Nesta quarta-feira (12), a Vale informou que, juntamente com a Samarco Mineração e a BHP Billiton Brasil, apresentou uma nova proposta de acordo relacionada ao rompimento da Barragem de Fundão, em Mariana, Minas Gerais. O incidente, ocorrido em 2015, resultou na liberação de rejeitos de minério que atingiram o Rio Doce, causando um dos maiores desastres ambientais do Brasil.
A nova proposta financeira, que inclui obrigações passadas e futuras, totaliza R$ 140 bilhões. Esse montante engloba R$ 37 bilhões já investidos em reparação e compensação, um pagamento de R$ 82 bilhões em dinheiro, pagável em 20 anos ao governo federal, aos estados de Minas Gerais e Espírito Santo, e aos municípios afetados. Adicionalmente, R$ 21 bilhões são destinados a futuras obrigações a serem cumpridas.
Em comunicado enviado à Comissão de Valores Mobiliários (CVM), a Vale explicou que os valores da nova proposta representam 100% das responsabilidades, com uma contribuição de 50% da BHP Brasil e da própria Vale como devedores secundários, caso a Samarco não consiga financiar como devedor primário.
As três empresas estão envolvidas em uma mediação conduzida pelo Tribunal Regional Federal da 6ª Região, juntamente com os governos estadual e federal e outras entidades públicas. O objetivo das partes é chegar a uma liquidação definitiva das obrigações estabelecidas no Termo de Compromisso (TTAC), na demanda judicial do Ministério Público Federal e em outras ações judiciais de entidades governamentais relacionadas ao rompimento da barragem.

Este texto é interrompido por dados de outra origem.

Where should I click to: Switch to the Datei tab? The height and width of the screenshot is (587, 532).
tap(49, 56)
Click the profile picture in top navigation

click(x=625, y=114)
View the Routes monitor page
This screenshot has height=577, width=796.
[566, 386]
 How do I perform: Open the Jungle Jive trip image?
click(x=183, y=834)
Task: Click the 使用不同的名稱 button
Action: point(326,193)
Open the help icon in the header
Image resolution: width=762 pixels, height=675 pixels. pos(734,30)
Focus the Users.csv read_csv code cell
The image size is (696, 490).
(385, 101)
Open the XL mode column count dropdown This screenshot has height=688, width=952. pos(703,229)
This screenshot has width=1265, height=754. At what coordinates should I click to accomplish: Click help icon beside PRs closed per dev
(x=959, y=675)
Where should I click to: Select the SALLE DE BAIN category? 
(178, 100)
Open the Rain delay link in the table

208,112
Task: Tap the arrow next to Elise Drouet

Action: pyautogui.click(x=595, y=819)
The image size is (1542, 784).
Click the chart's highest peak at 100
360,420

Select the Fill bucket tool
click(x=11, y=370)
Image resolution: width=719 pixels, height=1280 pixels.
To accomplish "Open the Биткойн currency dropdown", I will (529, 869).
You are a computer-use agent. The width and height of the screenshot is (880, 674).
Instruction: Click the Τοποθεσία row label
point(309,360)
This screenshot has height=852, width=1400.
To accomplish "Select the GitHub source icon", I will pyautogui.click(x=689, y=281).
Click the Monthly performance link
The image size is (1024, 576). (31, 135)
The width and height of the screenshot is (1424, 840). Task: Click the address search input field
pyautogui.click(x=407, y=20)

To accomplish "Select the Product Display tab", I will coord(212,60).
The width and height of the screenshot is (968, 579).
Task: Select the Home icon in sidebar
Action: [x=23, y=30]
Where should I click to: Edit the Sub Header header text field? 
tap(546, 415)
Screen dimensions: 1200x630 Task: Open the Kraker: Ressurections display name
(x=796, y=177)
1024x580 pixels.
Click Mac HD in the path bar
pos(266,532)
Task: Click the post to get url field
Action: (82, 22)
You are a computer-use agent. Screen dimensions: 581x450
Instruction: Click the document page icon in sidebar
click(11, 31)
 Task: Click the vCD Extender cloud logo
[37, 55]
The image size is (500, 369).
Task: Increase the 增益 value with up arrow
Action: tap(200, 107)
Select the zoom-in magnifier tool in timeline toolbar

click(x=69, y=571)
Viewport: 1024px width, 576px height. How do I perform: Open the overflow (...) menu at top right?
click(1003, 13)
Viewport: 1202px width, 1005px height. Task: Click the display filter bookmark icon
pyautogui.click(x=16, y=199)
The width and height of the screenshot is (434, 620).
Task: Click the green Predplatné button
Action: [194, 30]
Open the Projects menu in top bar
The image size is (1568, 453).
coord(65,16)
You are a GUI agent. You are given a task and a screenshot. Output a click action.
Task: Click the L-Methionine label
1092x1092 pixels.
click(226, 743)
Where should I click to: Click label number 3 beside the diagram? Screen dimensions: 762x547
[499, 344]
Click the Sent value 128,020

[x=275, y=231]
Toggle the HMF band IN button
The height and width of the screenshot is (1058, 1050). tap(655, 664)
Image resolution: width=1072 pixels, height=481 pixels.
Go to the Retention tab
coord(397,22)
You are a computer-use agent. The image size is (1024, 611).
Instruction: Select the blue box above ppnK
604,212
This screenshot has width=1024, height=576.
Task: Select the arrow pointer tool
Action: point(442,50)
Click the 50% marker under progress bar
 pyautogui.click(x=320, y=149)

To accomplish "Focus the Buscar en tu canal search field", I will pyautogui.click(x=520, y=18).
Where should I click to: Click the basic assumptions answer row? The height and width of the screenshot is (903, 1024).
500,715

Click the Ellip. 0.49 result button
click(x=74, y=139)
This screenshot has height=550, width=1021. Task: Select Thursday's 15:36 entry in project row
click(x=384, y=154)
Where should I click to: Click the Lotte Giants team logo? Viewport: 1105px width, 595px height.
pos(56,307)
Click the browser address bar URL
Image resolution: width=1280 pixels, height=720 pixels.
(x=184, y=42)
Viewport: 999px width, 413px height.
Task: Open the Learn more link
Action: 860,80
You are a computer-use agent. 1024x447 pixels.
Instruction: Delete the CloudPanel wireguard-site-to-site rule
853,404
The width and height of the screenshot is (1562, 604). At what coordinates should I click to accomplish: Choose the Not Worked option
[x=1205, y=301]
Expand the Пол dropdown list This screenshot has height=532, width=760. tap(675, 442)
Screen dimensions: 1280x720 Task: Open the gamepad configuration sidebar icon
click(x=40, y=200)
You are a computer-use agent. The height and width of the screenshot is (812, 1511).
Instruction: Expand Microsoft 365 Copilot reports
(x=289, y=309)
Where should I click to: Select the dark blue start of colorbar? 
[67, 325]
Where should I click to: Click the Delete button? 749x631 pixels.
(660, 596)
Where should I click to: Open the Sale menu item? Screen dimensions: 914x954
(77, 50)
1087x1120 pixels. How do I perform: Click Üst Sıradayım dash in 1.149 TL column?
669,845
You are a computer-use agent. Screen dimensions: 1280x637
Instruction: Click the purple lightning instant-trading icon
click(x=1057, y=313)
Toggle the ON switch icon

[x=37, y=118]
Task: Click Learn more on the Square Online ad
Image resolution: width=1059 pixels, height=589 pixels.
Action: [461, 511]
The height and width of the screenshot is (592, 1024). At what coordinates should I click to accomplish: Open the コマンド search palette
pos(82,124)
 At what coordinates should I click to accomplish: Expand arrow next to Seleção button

Como um dos acionistas da Samarco, a Vale reafirmou seu compromisso com ações de reparação e compensação. “A nova proposta é um esforço para chegar a uma resolução mutuamente benéfica para todas as partes, especialmente para as pessoas, comunidades e meio ambiente impactados, ao mesmo tempo que cria definição e segurança jurídica para as companhias”, afirmou a empresa no comunicado.